Something similar happened to the pyridoxamine version of vitamin B6 in 2008. A drug company had an IND and cleared the market of pyridoxamine supplements—but then never even brought a drug to market. But that doesn’t matter—the supplement version remains banned. In 2018, an executive of the company that wanted pyridoxamine supplements removed from the market petitioned for the FDA to allow pyridoxamine supplements to be sold—to no avail. Once gone due to this mechanism, the supplement is lost forever.

What is especially outrageous about the FDA’s position is that the agency had previously acknowledged one “new supplement” notification on NMN—the agency said nothing about the ingredient’s preclusion from being a supplement because it was being studied as a drug.

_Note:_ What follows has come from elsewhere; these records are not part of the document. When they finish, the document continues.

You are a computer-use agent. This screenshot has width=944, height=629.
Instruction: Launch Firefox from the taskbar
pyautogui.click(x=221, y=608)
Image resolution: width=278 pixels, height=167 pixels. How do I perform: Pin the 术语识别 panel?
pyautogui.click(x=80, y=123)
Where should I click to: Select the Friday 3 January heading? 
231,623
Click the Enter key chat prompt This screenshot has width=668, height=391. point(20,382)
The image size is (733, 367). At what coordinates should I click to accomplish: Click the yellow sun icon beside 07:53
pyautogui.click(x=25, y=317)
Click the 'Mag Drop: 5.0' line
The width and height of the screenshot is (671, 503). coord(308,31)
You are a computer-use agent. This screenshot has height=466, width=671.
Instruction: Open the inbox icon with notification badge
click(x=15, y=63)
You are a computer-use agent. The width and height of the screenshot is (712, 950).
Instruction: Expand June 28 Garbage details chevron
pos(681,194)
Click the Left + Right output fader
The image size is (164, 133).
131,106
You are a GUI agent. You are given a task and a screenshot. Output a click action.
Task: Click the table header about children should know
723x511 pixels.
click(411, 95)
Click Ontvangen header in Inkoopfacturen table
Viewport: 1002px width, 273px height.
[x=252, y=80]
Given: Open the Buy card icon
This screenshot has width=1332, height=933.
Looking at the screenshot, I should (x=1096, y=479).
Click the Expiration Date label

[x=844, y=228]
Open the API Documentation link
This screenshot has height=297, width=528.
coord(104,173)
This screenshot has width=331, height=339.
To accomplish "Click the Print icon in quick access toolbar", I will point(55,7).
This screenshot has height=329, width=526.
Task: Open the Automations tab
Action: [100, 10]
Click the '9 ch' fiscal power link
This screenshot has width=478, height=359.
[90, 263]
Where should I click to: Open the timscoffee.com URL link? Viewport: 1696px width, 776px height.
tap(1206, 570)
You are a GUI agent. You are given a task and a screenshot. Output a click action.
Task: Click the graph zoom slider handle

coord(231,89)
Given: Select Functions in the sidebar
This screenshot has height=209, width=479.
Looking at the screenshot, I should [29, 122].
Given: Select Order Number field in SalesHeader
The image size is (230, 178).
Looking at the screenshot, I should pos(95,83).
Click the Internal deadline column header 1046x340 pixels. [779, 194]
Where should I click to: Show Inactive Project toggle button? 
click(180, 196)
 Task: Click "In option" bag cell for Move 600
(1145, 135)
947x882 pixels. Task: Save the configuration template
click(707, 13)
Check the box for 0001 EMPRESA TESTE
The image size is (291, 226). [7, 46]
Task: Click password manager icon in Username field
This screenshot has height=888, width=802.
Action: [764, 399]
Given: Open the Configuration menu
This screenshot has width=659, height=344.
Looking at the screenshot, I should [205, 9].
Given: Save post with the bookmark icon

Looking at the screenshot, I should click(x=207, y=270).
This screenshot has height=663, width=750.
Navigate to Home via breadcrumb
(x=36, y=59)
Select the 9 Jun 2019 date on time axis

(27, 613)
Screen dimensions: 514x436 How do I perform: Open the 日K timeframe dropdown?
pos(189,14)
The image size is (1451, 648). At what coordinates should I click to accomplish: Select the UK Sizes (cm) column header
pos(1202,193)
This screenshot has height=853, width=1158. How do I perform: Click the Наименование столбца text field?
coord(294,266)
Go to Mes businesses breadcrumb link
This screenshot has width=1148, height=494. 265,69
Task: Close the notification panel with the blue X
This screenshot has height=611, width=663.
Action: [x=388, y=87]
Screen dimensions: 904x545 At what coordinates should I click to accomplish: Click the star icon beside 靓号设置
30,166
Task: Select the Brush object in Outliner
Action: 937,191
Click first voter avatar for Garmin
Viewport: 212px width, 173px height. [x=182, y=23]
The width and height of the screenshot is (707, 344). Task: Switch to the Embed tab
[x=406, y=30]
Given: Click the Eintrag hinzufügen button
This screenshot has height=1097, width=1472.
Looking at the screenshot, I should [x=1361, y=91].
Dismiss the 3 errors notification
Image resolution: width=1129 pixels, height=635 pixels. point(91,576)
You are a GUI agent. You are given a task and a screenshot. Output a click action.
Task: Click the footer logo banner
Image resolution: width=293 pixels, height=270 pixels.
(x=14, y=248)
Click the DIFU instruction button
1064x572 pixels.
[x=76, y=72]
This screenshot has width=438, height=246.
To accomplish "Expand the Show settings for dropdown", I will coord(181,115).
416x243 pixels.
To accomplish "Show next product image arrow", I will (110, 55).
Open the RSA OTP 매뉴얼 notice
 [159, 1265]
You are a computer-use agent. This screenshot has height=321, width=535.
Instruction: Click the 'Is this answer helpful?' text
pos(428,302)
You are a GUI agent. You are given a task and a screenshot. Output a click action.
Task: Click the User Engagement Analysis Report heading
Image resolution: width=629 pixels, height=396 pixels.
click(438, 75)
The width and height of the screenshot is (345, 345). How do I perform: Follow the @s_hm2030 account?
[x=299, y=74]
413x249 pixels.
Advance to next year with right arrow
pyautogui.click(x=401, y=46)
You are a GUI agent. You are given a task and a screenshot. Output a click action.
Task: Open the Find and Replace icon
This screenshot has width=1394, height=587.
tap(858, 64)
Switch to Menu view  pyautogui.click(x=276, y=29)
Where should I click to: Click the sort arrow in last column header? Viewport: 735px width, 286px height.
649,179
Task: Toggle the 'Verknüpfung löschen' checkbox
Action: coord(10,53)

As we said when the FDA pulled a similar stunt in banning vinpocetine: it is absurd that the FDA can retroactively and unilaterally decide that a supplement is not a dietary ingredient, after it has already said that it is. We argued at the time that such an action sets a dangerous precedent, and it looks like we were right. The FDA did the same thing last year to NAC supplements: after years of allowing them on the market, even reviewing and accepting structure/function claims on them, the FDA suddenly decided that it wasn’t a legal dietary supplement.

The FDA’s announcement comes on the heels of a study claiming that nicotinamide riboside (NR), a form of vitamin B3, is linked to cancer. NR is another nutrient that has proven effective at raising NAD+ levels. The study, like so many other studies claiming supplements are dangerous, suffers from a variety of shortcomings: it was an incredibly small mouse study that did not represent real world conditions—mice were injected with highly aggressive cancer cells. Measuring tumor formation in mice injected with breast cancer does not show that NR induces breast cancer. Further, NR has been heavily studied in animals, and no link to cancer has been found.

Our concern is that the FDA will use this study to attack NR supplements and further undercut our ability to naturally raise NAD+ levels to address fatigue, mitochondrial health, and more.

The crux of the problem is that the law allows drug companies to create monopolies on natural ingredients that have been sold in the marketplace for years. Part of the reason this happens is that our system gives priority to drugs: the FDA has, and continues to, distrust, attack, and undermine medicines that are not “FDA-approved” like supplements, homeopathic medicines, and compounded drugs. There’s also a belief that drug research needs to be incentivized, since the costs of bringing a drug to market can reach into the billions. But this ignores the fact that taxpayers heavily subsidize these costs: a recent analysis found that, of the drugs approved between 2010 and 2016, every one originated in government labs, or university labs funded by the government (i.e. taxpayers). Giving drug companies monopolies on natural compounds reduces consumer choice, drives up the cost of healthcare, and restricts access to products that could benefit public health.

We can’t let this most recent attempt to gift an important supplement as a monopoly to the drug industry succeed.